__PROBLEM DETAILS__.
Search the listing below for "Enable". Copy each matching line.

------------------------------------------------------------

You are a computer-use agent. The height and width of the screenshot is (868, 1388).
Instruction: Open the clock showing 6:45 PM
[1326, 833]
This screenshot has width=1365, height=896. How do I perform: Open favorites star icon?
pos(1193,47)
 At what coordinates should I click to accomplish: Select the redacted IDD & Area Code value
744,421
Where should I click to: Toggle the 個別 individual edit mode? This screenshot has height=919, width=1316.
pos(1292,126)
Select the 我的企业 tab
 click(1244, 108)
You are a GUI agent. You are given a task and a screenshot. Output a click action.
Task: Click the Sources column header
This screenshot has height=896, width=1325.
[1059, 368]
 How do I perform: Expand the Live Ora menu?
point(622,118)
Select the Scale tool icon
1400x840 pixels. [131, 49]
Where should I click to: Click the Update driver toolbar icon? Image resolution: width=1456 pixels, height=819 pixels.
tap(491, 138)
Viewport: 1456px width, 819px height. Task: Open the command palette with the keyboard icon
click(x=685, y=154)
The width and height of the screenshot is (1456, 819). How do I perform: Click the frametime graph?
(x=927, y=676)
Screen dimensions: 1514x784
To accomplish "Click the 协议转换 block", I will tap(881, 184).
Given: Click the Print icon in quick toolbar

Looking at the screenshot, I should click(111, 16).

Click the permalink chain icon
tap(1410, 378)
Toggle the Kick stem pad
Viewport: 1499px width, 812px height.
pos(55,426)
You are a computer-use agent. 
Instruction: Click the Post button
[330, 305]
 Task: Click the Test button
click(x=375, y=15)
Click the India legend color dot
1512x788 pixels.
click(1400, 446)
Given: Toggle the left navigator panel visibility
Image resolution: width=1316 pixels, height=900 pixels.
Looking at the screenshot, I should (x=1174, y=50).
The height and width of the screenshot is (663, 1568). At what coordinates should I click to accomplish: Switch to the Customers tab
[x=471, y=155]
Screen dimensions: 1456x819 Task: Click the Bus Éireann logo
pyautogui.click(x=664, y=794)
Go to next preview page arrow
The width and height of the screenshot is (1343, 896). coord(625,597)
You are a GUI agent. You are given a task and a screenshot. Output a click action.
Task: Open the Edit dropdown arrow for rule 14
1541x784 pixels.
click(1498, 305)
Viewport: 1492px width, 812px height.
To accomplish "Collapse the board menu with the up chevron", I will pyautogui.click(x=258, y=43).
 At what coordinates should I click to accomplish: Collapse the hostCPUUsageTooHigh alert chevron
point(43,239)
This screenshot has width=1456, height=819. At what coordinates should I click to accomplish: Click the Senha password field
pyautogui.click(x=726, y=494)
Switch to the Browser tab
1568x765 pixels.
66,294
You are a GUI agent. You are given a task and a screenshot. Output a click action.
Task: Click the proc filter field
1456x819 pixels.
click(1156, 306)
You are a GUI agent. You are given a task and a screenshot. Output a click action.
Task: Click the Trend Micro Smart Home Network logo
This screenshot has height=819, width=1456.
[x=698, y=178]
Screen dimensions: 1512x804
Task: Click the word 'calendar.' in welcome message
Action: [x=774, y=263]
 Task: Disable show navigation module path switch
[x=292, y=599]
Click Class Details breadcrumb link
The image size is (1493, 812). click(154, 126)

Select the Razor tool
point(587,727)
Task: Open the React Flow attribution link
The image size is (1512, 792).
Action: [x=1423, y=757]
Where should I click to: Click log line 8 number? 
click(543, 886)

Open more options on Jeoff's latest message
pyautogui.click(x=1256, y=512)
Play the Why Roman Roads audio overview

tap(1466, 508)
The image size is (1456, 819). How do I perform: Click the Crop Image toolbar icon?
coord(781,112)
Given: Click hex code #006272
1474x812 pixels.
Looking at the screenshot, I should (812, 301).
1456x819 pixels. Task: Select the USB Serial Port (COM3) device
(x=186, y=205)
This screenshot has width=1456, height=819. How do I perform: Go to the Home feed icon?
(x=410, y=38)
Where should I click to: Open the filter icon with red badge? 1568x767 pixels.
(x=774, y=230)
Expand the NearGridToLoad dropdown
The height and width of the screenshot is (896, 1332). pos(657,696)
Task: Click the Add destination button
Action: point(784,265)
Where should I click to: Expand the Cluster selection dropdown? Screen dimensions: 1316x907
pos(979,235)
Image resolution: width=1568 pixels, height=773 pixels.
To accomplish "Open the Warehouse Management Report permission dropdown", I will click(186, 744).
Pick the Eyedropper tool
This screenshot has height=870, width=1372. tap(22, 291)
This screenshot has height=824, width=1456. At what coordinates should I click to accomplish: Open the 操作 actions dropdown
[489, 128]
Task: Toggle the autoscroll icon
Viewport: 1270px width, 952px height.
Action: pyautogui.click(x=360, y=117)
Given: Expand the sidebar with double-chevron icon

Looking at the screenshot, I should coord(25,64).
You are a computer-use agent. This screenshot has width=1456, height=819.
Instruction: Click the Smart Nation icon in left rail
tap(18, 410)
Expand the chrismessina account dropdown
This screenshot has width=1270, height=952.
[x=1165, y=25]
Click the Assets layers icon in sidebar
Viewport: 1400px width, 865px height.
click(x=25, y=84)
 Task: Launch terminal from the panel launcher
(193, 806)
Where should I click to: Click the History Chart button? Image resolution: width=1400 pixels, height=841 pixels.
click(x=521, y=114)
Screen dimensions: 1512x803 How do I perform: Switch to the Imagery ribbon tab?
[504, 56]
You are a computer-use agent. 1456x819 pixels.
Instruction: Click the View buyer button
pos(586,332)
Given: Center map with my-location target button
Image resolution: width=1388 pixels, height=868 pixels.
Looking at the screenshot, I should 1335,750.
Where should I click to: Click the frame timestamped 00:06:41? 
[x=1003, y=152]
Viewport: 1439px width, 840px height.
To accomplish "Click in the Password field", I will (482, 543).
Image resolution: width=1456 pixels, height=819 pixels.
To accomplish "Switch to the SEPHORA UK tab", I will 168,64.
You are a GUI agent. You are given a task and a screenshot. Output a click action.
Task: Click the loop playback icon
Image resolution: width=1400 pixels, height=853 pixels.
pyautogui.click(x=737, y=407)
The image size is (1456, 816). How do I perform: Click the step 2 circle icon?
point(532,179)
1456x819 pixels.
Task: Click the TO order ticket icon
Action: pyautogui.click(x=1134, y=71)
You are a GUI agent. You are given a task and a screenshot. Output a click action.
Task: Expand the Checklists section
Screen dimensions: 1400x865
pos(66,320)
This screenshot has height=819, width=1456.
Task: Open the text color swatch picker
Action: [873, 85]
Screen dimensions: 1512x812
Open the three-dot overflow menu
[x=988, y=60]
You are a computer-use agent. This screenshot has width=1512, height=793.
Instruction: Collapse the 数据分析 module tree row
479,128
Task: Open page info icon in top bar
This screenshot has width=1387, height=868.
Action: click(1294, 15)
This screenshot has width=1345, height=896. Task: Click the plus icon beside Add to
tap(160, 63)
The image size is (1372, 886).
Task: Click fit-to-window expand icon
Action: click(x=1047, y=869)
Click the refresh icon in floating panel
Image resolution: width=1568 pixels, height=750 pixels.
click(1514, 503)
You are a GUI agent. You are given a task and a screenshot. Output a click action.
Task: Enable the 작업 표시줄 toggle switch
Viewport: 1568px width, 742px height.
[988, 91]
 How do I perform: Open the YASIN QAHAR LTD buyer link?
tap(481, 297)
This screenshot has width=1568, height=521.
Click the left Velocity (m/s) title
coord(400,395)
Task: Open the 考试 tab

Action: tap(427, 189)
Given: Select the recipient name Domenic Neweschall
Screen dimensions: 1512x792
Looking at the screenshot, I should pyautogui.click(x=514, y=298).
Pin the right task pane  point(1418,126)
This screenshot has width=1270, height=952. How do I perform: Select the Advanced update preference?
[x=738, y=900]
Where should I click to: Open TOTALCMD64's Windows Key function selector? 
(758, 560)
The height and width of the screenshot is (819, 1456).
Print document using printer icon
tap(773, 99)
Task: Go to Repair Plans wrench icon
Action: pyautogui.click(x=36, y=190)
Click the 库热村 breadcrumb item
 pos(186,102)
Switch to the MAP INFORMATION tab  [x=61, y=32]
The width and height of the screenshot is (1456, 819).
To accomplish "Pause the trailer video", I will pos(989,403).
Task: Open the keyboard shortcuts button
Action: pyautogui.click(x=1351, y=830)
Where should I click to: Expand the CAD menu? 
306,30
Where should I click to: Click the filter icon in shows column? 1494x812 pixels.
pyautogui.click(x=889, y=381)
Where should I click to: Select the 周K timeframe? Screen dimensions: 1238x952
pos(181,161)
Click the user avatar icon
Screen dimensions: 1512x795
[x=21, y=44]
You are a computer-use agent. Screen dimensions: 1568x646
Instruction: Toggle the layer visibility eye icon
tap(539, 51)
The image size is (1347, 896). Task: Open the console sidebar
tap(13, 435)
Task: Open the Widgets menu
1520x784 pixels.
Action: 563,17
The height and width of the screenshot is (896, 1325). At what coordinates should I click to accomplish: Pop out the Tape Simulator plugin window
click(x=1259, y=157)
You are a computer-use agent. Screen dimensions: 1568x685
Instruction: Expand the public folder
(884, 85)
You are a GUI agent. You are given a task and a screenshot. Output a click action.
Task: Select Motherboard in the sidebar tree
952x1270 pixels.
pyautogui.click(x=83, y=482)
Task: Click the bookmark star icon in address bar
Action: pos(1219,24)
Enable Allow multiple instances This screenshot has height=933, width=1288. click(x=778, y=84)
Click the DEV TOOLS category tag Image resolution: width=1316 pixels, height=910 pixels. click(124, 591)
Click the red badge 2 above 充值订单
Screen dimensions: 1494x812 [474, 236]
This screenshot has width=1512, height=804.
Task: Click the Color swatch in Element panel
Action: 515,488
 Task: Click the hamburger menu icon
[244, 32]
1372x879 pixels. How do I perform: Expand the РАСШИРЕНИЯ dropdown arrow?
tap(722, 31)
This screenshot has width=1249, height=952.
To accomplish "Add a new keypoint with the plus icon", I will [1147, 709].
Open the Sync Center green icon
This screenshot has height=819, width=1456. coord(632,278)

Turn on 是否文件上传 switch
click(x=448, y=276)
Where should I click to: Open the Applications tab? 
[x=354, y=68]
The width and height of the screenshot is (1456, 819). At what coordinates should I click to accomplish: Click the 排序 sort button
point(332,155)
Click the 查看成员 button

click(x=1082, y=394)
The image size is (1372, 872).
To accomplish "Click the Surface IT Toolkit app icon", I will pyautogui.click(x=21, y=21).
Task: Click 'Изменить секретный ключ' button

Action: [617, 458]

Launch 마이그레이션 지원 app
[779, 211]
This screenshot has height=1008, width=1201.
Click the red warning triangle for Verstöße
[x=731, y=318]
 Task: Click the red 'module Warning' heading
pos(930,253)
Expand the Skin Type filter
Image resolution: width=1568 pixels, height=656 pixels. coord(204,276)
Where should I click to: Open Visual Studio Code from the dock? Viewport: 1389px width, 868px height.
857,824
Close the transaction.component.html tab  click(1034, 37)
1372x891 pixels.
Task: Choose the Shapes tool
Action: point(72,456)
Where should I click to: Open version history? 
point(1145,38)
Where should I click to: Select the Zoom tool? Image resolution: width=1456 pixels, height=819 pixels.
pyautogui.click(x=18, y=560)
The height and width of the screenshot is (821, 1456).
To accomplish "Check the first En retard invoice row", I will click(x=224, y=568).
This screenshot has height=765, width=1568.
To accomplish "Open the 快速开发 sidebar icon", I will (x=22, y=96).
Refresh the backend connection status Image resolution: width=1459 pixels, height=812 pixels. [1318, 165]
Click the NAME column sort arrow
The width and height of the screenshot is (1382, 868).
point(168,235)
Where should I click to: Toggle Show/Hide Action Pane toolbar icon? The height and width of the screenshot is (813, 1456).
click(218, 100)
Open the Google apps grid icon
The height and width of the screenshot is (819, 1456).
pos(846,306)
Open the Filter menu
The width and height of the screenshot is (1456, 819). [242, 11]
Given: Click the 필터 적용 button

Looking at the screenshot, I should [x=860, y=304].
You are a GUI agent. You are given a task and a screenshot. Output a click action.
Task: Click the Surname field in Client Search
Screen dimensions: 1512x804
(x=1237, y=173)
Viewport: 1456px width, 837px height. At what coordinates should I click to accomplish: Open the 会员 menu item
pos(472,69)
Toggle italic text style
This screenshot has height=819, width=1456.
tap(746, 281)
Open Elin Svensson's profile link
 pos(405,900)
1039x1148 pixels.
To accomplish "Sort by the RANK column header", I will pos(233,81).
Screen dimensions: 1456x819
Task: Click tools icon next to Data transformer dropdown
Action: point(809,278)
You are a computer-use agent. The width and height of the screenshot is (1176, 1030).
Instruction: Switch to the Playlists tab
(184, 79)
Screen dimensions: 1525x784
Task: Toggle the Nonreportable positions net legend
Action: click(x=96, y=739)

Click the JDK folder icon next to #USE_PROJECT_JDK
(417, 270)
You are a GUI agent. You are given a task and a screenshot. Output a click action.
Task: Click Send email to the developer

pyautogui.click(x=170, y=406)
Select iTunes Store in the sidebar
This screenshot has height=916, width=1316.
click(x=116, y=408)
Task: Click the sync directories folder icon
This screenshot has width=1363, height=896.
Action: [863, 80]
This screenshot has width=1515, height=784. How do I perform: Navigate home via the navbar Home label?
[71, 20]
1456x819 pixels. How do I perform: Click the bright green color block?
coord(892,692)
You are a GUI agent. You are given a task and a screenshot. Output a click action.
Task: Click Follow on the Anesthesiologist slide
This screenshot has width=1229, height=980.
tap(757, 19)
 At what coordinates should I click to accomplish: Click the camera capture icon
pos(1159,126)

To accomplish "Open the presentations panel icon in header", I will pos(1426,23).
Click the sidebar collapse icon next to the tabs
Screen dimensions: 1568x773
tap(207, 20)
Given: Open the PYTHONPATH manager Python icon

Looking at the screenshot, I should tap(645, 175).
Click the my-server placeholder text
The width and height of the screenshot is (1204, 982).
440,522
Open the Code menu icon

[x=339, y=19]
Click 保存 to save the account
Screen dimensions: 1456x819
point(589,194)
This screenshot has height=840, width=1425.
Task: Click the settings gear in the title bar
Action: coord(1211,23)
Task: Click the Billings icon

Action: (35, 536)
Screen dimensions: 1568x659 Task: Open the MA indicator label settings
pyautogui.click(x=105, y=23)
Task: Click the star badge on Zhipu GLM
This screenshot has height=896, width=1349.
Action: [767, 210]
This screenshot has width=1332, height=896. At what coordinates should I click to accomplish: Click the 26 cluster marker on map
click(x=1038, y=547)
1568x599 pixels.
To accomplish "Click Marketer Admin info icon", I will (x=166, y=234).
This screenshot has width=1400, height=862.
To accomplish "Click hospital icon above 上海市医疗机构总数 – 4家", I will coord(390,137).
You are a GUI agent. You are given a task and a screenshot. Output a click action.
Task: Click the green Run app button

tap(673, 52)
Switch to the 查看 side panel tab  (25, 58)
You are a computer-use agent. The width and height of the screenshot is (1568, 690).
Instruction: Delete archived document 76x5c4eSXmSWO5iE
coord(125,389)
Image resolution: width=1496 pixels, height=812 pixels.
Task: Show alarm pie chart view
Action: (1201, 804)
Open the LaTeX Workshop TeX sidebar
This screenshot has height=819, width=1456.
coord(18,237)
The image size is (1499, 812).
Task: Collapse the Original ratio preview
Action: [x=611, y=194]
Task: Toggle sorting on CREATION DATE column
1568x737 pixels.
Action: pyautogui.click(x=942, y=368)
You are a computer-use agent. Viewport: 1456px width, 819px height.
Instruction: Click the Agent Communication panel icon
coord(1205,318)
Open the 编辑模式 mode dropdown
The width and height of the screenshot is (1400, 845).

------------------------------------------------------------

__TASK ANSWER__.
Task: Enable the 작업 표시줄 toggle switch
Enable Allow multiple instances This screenshot has height=933, width=1288. click(x=778, y=84)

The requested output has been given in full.